Samantha Hoy: I have always been intrigued by multi-faceted nature of the business. It combines so many ideas like enhancing efficiency, introducing process improvements, producing savings, and leveraging those savings elsewhere. Additionally, I have always had a “minimal effort, maximum return” mindset. When I had the opportunity to explore different business functions in college, I confirmed my interest in pursuing a degree and career in Supply Chain Management.

I quickly grew interested in not only pursuing Supply Chain Management, but focusing on the consulting side of the field. I thought this would provide the opportunity to expand my knowledge into a variety of industries and verticals, and allow me to be able to work alongside companies with differing needs.

SS: Could you describe an early win - something that turned that spark into a flame?

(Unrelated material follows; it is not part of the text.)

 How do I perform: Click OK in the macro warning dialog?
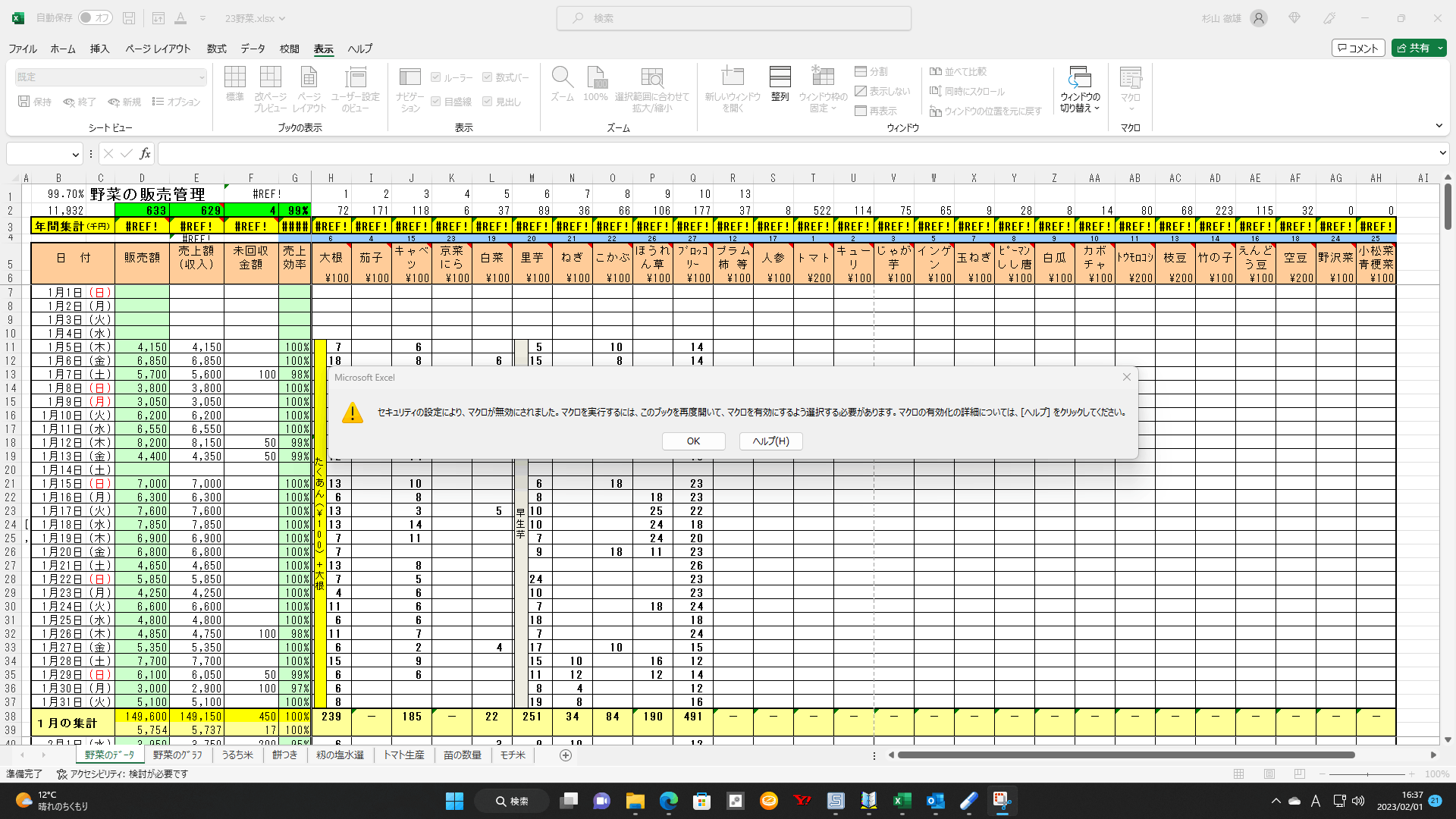click(x=693, y=441)
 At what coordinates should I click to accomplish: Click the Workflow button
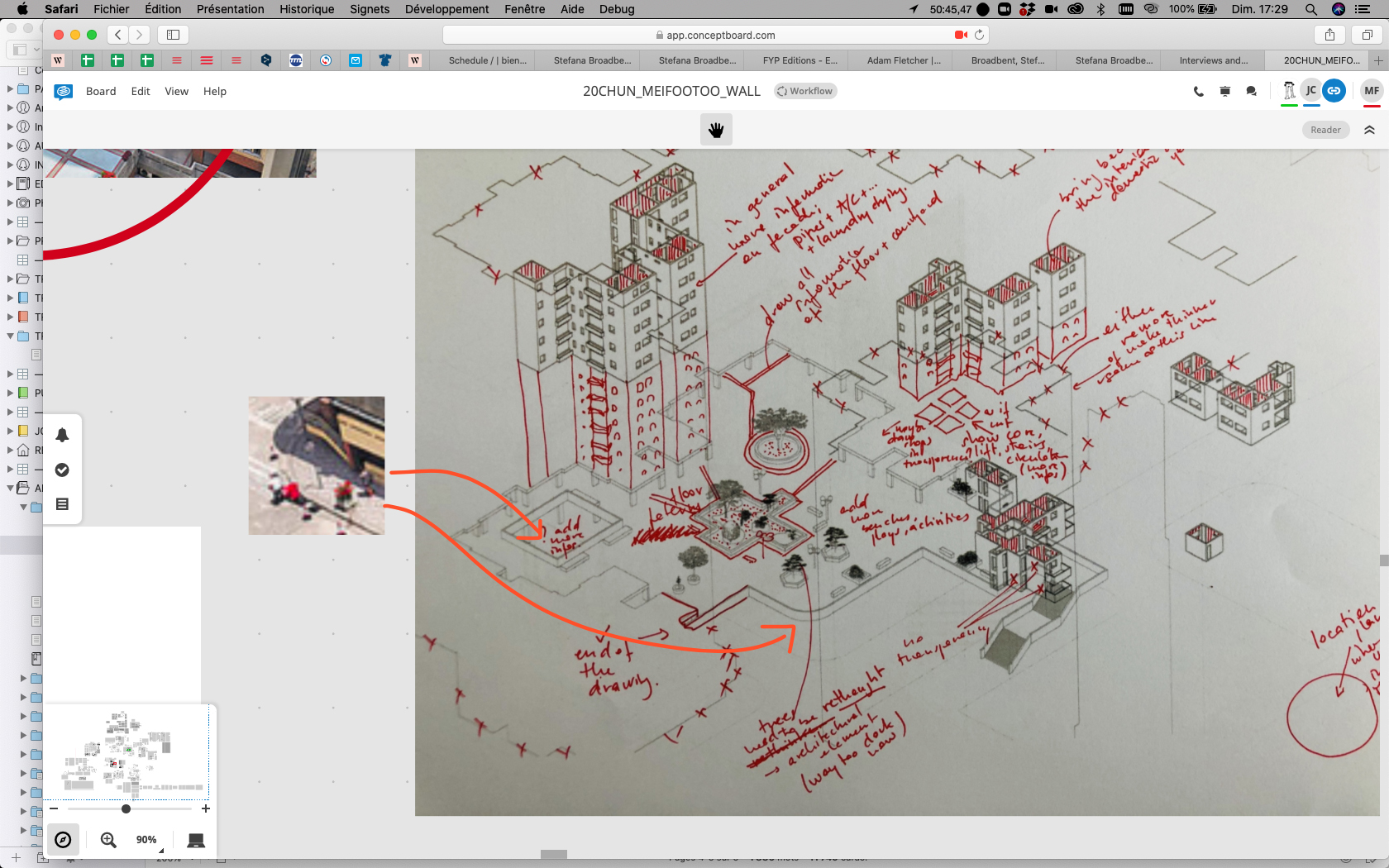pyautogui.click(x=804, y=91)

SH: As a business major in college, my classmates and I were required to successfully complete an introductory level course in each major business function, and Supply Chain Management was the class that I became most interested in. I am by no means a “math person,” but in my SCM course, I learned to work with numbers, understand the logic behind them, and reach the desired outcome. For the first time in my personal educational history, I felt as though I could actually be successful around math problems.

It sounds silly, but sometimes it’s the little things that inspire bigger and better things. As I mentioned, I have always shown an interest in process efficiency and helping people save money/money management, so rather than getting involved in Finance or Accounting and dealing strictly deals with the hard numbers, I felt like Supply Chain Management was the best option for developing career goals.

SS: In your opinion, what qualities set a 'Pro to Know' apart?

SH: There are many qualities that a Pro to Know should develop to set themselves apart. The most important include: 
  • Making mistakes early and learning from them.
  • Thinking creatively to work smarter rather than working harder. 
  • Being flexible enough to operate in a number of business areas.
  • Acting decisively and confidently.
SS: How do you recommend emerging professionals build those skills, how can they spark the next stage in their career? 

SH: There are two crucial components when it comes to developing these imperative skills: exposure and lots of practice. Gaining exposure to similar projects in various industries will allow growing professionals to expand their current understanding of how to apply different strategies and procurement practices across different types of work.

The world of Supply Chain Management is one big puzzle for a business, you have to work with your team to figure out what options are available (puzzle pieces) and figure out how they go together in order to get the desired outcome (completed puzzle) in an efficient manner.

Supply Chain Management and specifically, Procurement, are very broad categories in their own. Gaining exposure to the many angles within each area is going to help professionals, young and even experienced, learn more about the details associated with the various possible work streams involved within several industries. Along with this exposure comes practice. 

Once professionals have a solid understanding of the plethora of options within these functions, gaining practice will boost their confidence and make it easier to progress in their career. If you think about it, working in this field is very similar to playing a sport or being an artist – practice improves the skills that we gain exposure to and enables us to reach greater heights within the field.

SS: What sparks your enthusiasm about the future of supply management? 

SH: I am most excited to see how professionals within this field build off of each other’s ideas and collaborate to develop more impactful strategies. Supply Chain Management is a field that involves many people and there are keeping things moving means attending to a number of moving parts. When teams collaborate (internally, externally, etc.), broader options can be brought to the table and overall company growth opportunities can be uncovered as a result of collaboration. 

I am very enthusiastic about the future of this field because more and more professionals have realized what collaboration can mean. They're increasingly open-minded and forward-thinking - it should make for an exciting future.